→ **页面摘录**:
·····

【周末书单】《一句顶一万句》
这是“书影斑斓”陪伴你的第 129 天
这是书影君介绍的第 50 本书
《一句顶一万句》
作 者: 刘震云
出版社: 长江文艺出版社 2011年1月
内容简介:
《一句顶一万句》的故事很简单,小说的前半部写的是过去:孤独无助的吴摩西失去最能够“说得上话”的养女,为了寻找,走出延津;小说的后半部写的是现在:吴摩西养女的儿子牛建国,同样为了摆脱孤独寻找“说得上话”的朋友,走向延津。一走一来,延宕百年。书中的人物大部分是中国最底层的老百姓,偏偏安排了一个意大利牧师老詹。
怀着“人类在精神上都在高级漂泊和流浪”的想法,刘震云用了三年的时间写下了长篇小说《一句顶一万句》。“一个人的孤独不是孤独,一个人找另一个人,一句话找另一句话,才是真正的孤独。”小说中塑造了很多世间的百姓,每个人都在寻找一个可以说上知心话的朋友,一个人找另外一个知心朋友不容易,你可能跟这个人是好朋友,但是你们在一块的话未必能说得上话,其实比人找人不容易的是话找话,《一句顶一万句》反映了一种中国式的孤独和友情观。

·····

→ **任务目标 1**: 对照上面的《一句顶一万句》介绍，判断下列三句说法是否与它相符。每句答“是”或“否”，并照原文摘出起决定作用的字句：(a) 刘震云用三年时间写成了这部长篇小说；(b) 该书由人民文学出版社出版；(c) 牛建国是吴摩西养女的儿子。
→ **任务目标 2**: 请从上面《一句顶一万句》介绍的最后一句之后接着写下去。

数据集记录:

·····

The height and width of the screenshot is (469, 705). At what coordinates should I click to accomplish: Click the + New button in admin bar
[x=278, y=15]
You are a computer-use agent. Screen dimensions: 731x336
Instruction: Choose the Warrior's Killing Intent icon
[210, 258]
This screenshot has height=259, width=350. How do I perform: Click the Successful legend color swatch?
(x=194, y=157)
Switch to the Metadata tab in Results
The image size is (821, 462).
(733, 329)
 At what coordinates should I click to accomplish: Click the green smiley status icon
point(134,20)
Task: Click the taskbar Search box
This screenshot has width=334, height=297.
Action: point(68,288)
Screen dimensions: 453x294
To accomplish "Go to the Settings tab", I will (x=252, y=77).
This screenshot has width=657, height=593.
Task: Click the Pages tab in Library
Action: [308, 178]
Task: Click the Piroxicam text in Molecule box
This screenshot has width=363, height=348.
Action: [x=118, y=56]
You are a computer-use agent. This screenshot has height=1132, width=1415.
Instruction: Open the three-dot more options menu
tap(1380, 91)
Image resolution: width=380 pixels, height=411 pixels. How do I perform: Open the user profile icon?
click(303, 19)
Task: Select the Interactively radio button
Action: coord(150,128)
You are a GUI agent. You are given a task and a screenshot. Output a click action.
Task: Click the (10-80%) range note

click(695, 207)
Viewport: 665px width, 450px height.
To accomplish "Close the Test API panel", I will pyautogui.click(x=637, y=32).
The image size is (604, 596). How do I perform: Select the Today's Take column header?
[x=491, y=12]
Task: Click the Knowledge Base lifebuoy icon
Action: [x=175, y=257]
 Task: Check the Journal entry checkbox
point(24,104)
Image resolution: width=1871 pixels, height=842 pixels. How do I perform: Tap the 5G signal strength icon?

·····

→ **预期输出 1**:
(a) 是：“刘震云用了三年的时间写下了长篇小说《一句顶一万句》”
(b) 否：“长江文艺出版社 2011年1月”
(c) 是：“吴摩西养女的儿子牛建国”

→ **预期输出 2**:
(来源于当当网)
作者简介:
刘震云,1958年5月生,河南延津人。北京大学中文系毕业。
曾创作长篇小说《故乡天下黄花》《故乡相处流传》《故乡面和花朵》(四卷)、《一腔废话》《手机》《我叫刘跃进》《一句顶一万句》《我不是潘金莲》等,中短篇小说《塔铺》《新兵连》《单位》《一地鸡毛》《温故一九四二》等。
其作品被翻译成英语、法语、德语、意大利语、西班牙语、瑞典语、荷兰语、俄语、匈牙利语、塞尔维亚语、阿拉伯语、日语、韩语、越南语等多种文字。
2011年8月,《一句顶一万句》获得第八届茅盾文学奖。
2016年1月,因阿拉伯语《一句顶一万句》《手机》《塔铺》等作品,获得“埃及文化最高荣誉奖”。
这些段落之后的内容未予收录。